Art at the Heart

Our writer-in-residence, Shivani Joshi, shares a peek of Nova Dance company meetings:

Collaborating with the art drives the company forward.
— Shivani Joshi

Collaborating with the art drives the company forward. Each month, we gather together to activate art within Nova Dance. On zoom, when we find ourselves feeling weary, Nova challenges us to disrupt our routine. We are prompted to change something in our zoom box, and we rush to find a costume change to share with each other. It immediately activates us to find a creative piece in our closet. We come back with a pair of earrings, a beautiful spring scarf, a colorful shirt, and other items we savor but rarely get use out of, waiting for the perfect time. What do we have in our surroundings that makes us happy? We find pleasure in looking through our belongings and it leads us to the art that inspires us. After this, the meeting continues, but it feels soft and light.

When we meet in person, Nova tells us all that we are having a vision meeting. No agenda is offered. In groups, we pick a painting from an eclectic assortment, and describe it as a place, or a state of being. My group has a postcard sized image doused in red paint. We respond with carwash, cinnamon hearts, American psycho. We all chuckle at the activity, but it serves its purpose. We are all interpreting the same abstract image, getting ready to do the same with the company.

 
 

After exchanging paintings, we are asked to describe the company now, and five years from now, with what’s on the page. Does Rorschach know about this? Some of us find companionship in the groups of paint splotches, tied together by the collective hope we have for the future of this organization. Some of us find growth in the way the paint wraps itself around the edges of the page.
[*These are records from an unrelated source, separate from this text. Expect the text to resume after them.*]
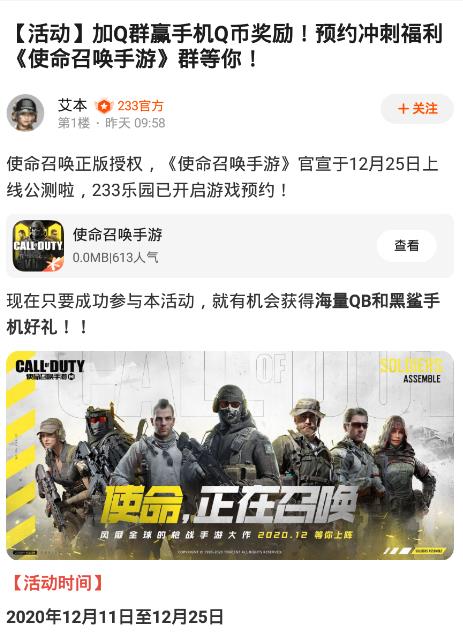Tap the 第1楼 floor indicator
The image size is (463, 635).
(74, 123)
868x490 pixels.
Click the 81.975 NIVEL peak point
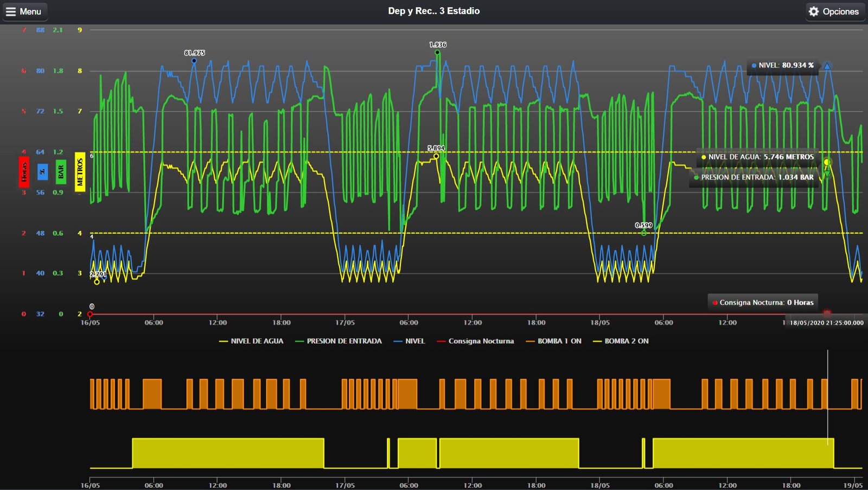(x=194, y=61)
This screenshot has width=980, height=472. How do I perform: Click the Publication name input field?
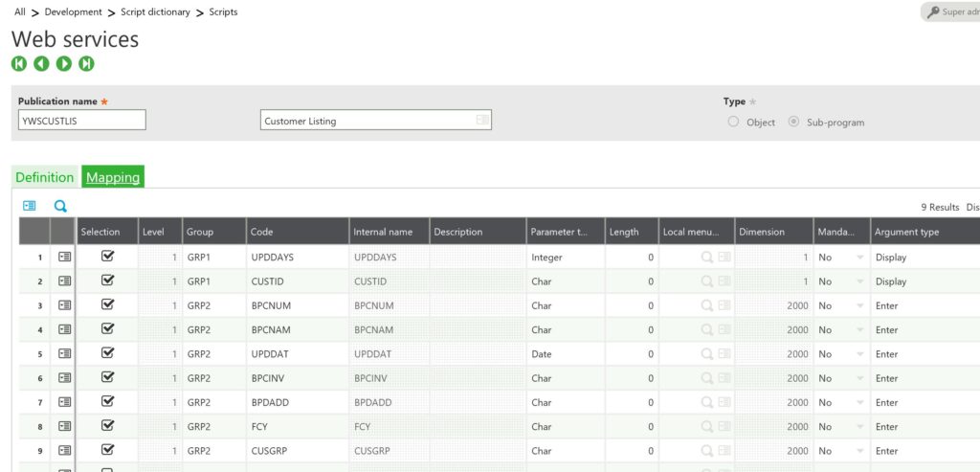(82, 120)
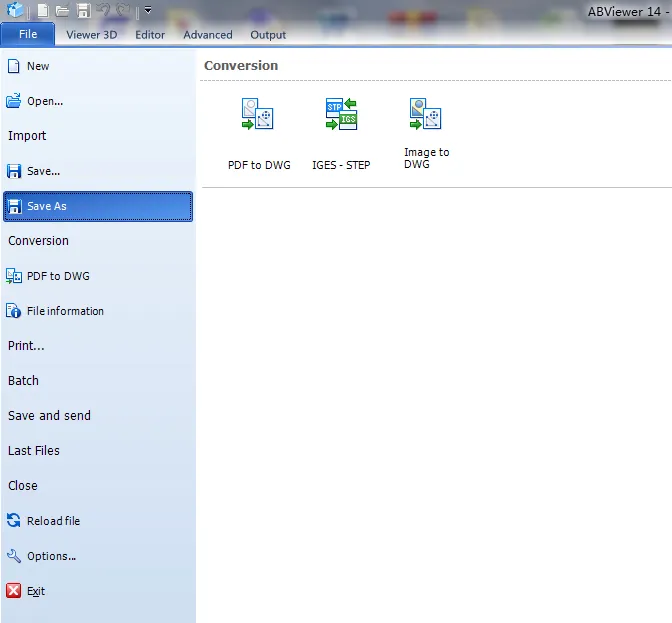672x623 pixels.
Task: Select Reload file in the File menu
Action: coord(52,521)
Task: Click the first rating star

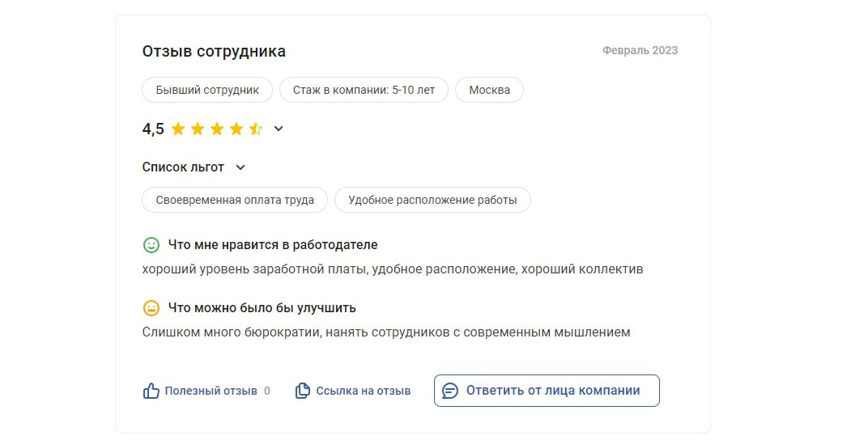Action: pos(178,129)
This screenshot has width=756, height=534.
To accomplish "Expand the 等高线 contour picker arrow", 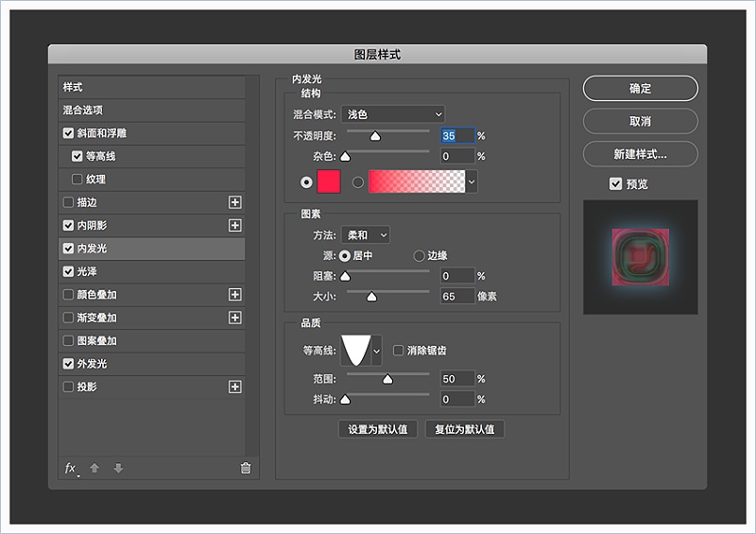I will click(377, 351).
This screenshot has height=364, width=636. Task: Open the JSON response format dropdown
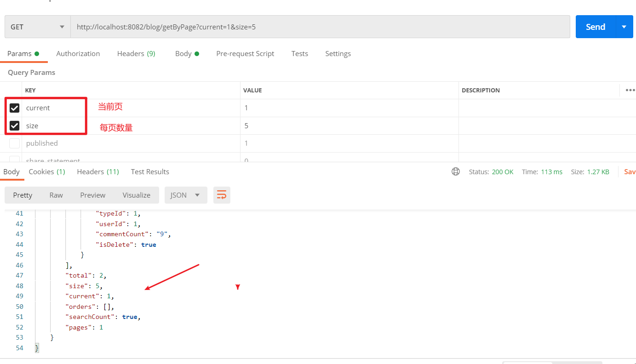click(x=186, y=195)
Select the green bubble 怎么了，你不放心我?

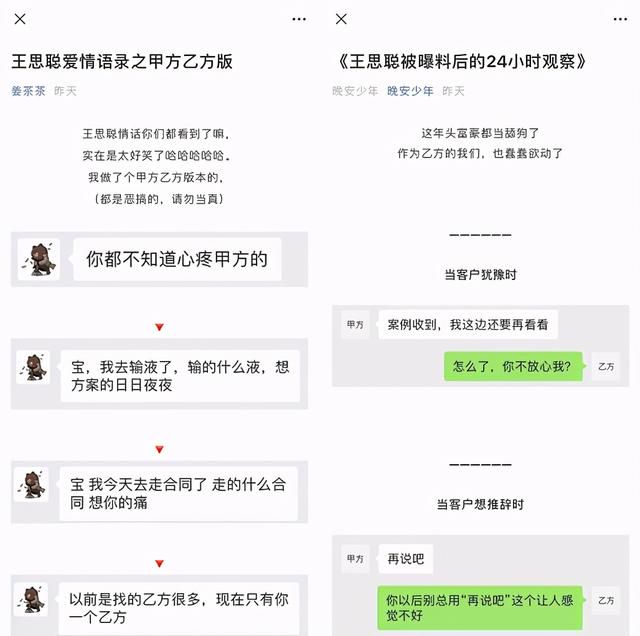(513, 367)
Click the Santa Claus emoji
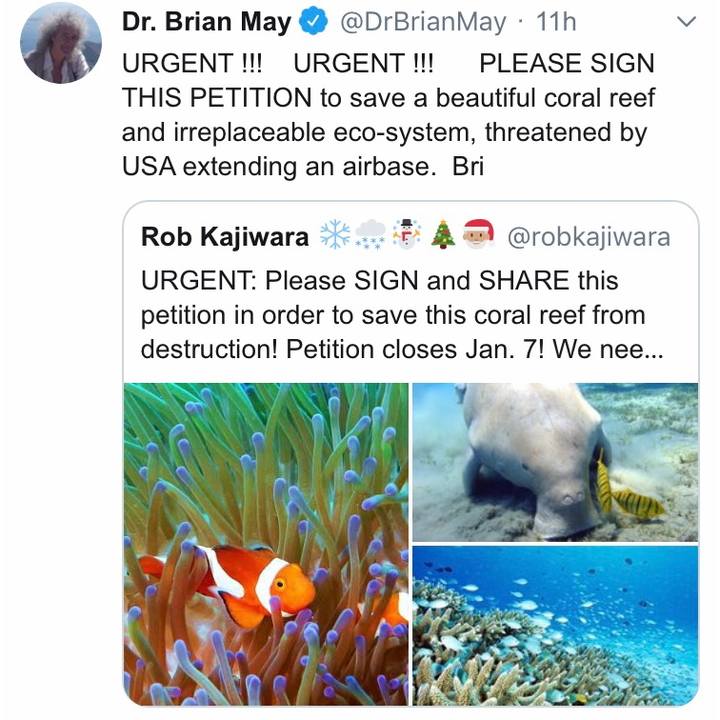This screenshot has width=720, height=720. tap(478, 237)
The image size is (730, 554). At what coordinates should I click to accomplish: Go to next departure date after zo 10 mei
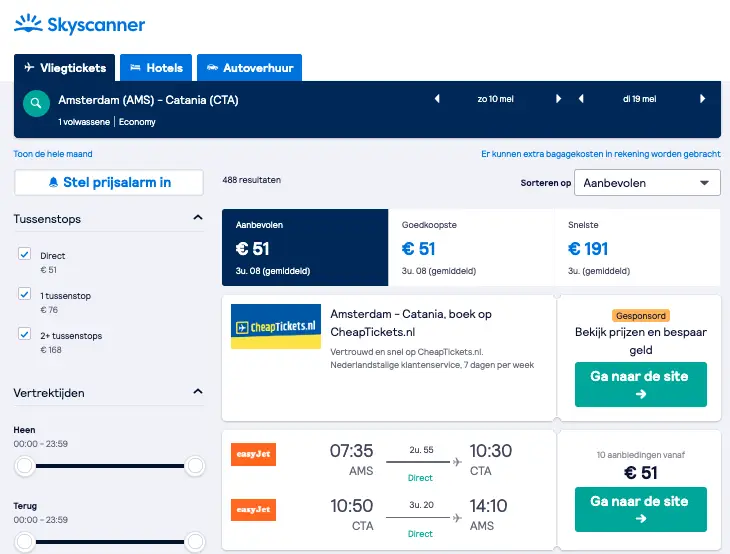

Together, we map out the tides of the company, envisioning what waves we will make. Nova asks us to draw an organizational chart of the company, and within it, our dream role, one that can only be achieved with years of experience. Nova trusts us before we trust ourselves, finding the latent dreams we have for ourselves, and incorporating it sooner than we could have anticipated.

 

Deep End Week instigated the plan, she says, describing how she noticed some people focused in on their work and got right into it, versus the people who looked around, took their time, and shifted in how they approach their artwork. In the therapeutic art sessions, she saw the multiplicity and diversity of approaches to the exercises. In one activity led by Rachel Robbins, we use both hands to create bilateral drawings, some of us neatly sticking to our left and right, others messily crossing boundaries and pushing into new spaces.

As we move past Deep End Week, the reflections and insight remain embedded in our everyday activity, driving us towards creative artmaking, led by lessons that we all learned together.

 

A prompt to consider:

If you were a hungover rockstar, getting ready to go out for breakfast, what would you wear?